L’étude montre également une augmentation des demandes d’aide alimentaire via le 115…

Des personnes ont appelé le 115 en disant qu’elles n’avaient pas mangé depuis deux ou trois jours. Beaucoup d’associations ont tiré la sonnette d’alarme. Ces appels étaient un signal d’alarme très fort et très inquiétant. Cela est lié à la fermeture des centres de distribution.

Ces nuitées à l’hôtel ouvertes depuis le début du confinement sont-elles une solution satisfaisante sur le long terme ?

Les associations de lutte contre l’exclusion dénoncent habituellement l’ouverture d’hôtels plutôt que de centres d’hébergement pérennes. Là, on a soutenu ce choix de l’Etat pour une raison simple : l’hôtel était une solution immédiatement disponible et c’était une solution qui permettait d’isoler les personnes en cas de virus.

Vous alertez sur un risque de fermeture de ces places d’hôtel, avec la reprise de l’activité économique…

Aujourd’hui, on se retrouve un peu dans un étau, puisque l’offre hôtelière commence à diminuer. Cela ne veut pas dire que l’Etat ferme ses places. Mais les hôteliers, avec la reprise économique, retrouvent une activité et ils préfèrent avoir des salariés, plutôt que des personnes SDF, dans leurs hôtels. On a une décrue, qui n’est pas brutale, mais qui nous inquiète quand même.

Il faut que l’Etat accepte d’ouvrir plusieurs dizaines de milliers de places d’hébergement supplémentaires pour compenser les places d’hôtels qui vont fermer au fur et à mesure de la reprise économique. C’est l’enjeu des discussions que nous avons aujourd’hui avec Julien Denormandie [le ministre du Logement].

Le phénomène commence à apparaître en Seine-Saint-Denis…

On a une situation très inquiétante dans ce département. La Seine-Saint-Denis a fait partie des départements, comme Paris, qui ont beaucoup bénéficié d’ouvertures de places d’hôtels, quasiment 3.000 places. Certaines sont en train de fermer. Ce sont soit des fermetures sèches, soit des fermetures où on passe d’un hôtel à l’autre, avec parfois des personnes qui restent deux ou trois jours à la rue avant d’être reprises. On voit une reprise des demandes [d’hébergement] non pourvues, 200 à 300 personnes par jour, alors que le 115 en était à quelques dizaines pendant le confinement. Ce sont majoritairement des familles. On a lancé une alerte auprès du gouvernement. Sur ce type de territoires très tendus, s’il n’y a pas des ouvertures de places très rapides, on va très vite se retrouver en situation de crise humanitaire.
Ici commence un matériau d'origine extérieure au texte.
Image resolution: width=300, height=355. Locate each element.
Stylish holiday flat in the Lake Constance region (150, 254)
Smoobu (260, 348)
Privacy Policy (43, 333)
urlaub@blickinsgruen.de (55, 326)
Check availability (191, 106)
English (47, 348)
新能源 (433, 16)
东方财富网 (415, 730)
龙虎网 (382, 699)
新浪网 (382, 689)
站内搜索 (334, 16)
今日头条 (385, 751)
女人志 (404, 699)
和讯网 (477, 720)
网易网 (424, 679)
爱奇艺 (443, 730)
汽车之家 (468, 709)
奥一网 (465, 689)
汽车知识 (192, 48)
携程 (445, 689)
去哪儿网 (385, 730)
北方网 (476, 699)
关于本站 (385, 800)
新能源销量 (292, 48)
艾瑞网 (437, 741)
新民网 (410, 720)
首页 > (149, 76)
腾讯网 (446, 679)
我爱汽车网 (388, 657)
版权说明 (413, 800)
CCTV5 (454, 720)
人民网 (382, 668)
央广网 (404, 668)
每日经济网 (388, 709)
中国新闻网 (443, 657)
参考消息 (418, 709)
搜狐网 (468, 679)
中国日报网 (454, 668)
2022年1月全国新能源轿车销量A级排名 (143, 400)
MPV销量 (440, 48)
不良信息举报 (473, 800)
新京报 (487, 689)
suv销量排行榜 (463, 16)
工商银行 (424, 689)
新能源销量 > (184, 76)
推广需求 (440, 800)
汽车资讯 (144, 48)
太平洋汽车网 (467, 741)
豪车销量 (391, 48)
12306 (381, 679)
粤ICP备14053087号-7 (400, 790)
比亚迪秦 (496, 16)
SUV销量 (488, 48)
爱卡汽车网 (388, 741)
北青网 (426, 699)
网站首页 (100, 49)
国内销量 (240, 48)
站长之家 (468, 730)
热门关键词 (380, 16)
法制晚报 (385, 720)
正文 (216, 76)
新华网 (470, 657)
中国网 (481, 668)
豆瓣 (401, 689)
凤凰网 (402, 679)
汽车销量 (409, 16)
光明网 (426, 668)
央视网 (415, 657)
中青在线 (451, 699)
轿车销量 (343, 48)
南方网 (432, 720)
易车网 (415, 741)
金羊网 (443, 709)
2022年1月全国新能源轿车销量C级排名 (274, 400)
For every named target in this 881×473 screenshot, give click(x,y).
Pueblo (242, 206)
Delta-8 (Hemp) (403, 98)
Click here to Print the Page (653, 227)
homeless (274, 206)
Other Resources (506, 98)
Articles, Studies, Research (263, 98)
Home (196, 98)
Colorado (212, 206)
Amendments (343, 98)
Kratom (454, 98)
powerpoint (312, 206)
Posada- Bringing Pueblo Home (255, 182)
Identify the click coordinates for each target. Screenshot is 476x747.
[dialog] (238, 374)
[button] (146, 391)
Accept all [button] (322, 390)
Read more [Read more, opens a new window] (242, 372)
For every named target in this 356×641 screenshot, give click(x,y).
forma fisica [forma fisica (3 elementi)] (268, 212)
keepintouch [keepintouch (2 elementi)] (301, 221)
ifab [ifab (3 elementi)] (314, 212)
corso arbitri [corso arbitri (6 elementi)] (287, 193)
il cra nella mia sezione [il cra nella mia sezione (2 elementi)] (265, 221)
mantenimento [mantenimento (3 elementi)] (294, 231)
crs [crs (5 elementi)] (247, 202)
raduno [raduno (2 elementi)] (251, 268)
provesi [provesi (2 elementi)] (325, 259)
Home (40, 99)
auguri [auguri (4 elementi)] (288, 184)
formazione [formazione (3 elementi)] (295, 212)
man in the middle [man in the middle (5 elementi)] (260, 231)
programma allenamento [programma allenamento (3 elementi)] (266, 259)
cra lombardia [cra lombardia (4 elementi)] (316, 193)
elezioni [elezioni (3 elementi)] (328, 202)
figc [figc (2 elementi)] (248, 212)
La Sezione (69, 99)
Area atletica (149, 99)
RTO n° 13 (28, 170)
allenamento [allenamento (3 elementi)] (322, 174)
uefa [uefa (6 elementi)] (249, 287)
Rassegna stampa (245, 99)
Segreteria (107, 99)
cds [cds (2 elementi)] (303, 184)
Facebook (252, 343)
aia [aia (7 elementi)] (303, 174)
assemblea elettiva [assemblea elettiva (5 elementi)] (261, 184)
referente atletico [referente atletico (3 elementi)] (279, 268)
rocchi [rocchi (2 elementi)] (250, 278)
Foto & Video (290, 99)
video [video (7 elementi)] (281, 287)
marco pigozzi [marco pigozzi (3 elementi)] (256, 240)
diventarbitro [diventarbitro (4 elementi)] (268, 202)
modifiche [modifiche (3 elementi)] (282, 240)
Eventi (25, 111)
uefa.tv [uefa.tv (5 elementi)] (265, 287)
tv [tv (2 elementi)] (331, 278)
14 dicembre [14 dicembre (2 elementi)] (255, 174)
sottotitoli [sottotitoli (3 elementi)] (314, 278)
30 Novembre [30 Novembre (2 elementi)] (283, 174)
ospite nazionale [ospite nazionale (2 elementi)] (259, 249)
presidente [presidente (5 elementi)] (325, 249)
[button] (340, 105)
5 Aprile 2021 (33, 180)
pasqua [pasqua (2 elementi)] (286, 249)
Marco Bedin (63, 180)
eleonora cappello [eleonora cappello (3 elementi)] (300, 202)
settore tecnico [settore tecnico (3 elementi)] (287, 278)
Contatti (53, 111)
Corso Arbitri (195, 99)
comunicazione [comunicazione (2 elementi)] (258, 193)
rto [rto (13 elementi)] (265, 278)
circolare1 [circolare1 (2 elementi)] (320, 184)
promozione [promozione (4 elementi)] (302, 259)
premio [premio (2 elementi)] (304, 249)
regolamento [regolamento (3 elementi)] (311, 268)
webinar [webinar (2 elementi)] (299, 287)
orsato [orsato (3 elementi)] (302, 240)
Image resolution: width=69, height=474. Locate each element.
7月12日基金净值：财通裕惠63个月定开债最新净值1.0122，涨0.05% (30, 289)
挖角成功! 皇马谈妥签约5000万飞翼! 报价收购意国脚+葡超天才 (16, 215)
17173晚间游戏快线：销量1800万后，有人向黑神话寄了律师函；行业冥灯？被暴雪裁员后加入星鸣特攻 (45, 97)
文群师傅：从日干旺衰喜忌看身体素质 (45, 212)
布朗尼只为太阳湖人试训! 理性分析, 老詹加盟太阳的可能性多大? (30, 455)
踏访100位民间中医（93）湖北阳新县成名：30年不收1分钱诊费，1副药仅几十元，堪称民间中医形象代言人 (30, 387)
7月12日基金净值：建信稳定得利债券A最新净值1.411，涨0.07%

Comment voyez-vous l’été qui arrive ?

Il nous inquiète. Malgré cette belle embellie de la situation de l’hébergement pendant le confinement, il y a un vrai risque avec la décroissance du parc d’hébergement d’avoir une réapparition des campements. On redoute le mois d’août, où on pourrait être en situation de fermeture des chambres d’hôtel. C’est aussi le mois où ferment des centres de distribution d’aide alimentaire. Il y a également un risque canicule, qui est aussi dangereux pour les personnes à la rue que le grand froid.

L’étude montre que les demandes d’hébergement ont fortement diminué pendant la période (-102 %). « La réorganisation des missions du 115, les moyens humains mobilisés, la disponibilité des places et la continuité de l’hébergement ont un impact sur le volume et la nature des appels », note la Fédération des acteurs de la solidarité.

Au 13 mai, dernier jour d’observation sur lequel porte l’étude, 57 % des nuitées attribuées étaient à l’hôtel et 28 % dans des centres d’hébergement d’urgence. Le public hébergé à l’hôtel a évolué. « Le recours à l’hôtel pour héberger les personnes a été mis en œuvre aussi bien pour les personnes avec des enfants, que pour les personnes seules et les couples sans enfants : 10 % des nuitées à l’hôtel concernaient les personnes seules et les couples sans enfant avant le COVID-19 contre 25 % en période de crise », souligne la Fédération.